■ What to work on ■
Nothing below is to be printed except the lines between the line holding "Select COMSTAGE MSCI" and the line holding "This screenshot has width=413, height=600.", inclusive, each exactly as it appears.

■ Data ■
—————
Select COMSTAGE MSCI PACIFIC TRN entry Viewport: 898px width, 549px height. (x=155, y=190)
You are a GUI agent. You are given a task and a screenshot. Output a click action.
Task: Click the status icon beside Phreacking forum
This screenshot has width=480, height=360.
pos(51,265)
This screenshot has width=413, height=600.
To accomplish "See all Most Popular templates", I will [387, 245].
—————
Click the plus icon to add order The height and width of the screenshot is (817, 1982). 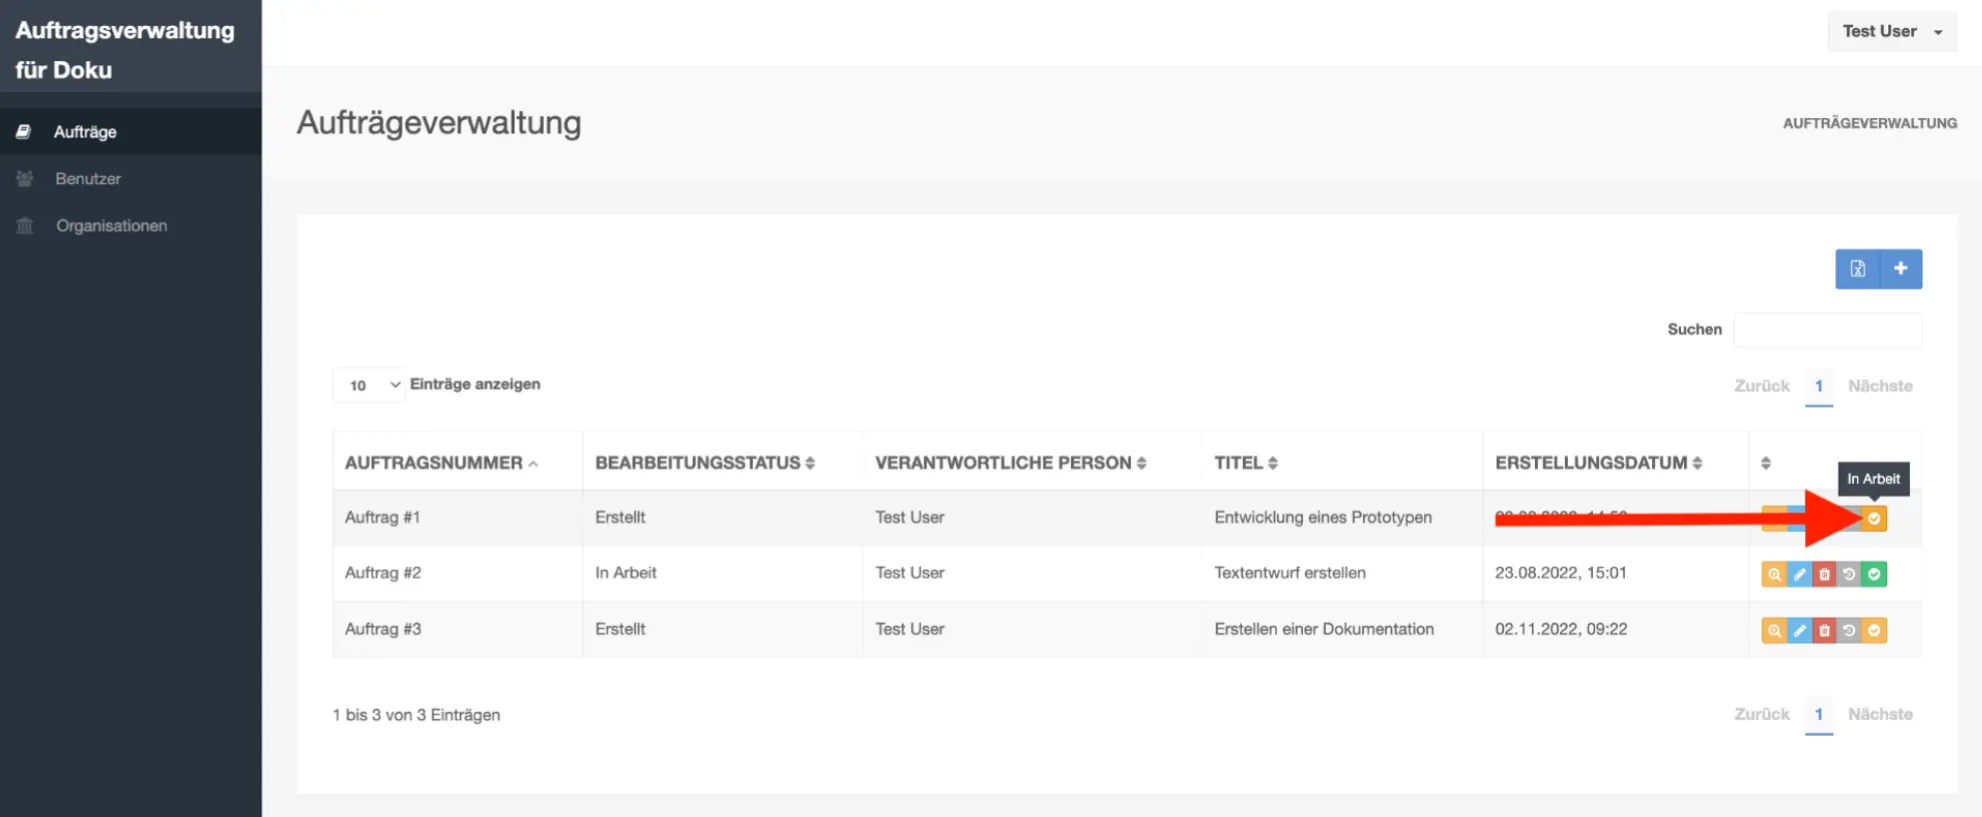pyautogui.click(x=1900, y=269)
—————
■ Result ■
Select COMSTAGE MSCI PACIFIC TRN entry Viewport: 898px width, 549px height. (x=155, y=190)
You are a GUI agent. You are given a task and a screenshot. Output a click action.
Task: Click the status icon beside Phreacking forum
This screenshot has width=480, height=360.
pos(51,265)
This screenshot has width=413, height=600.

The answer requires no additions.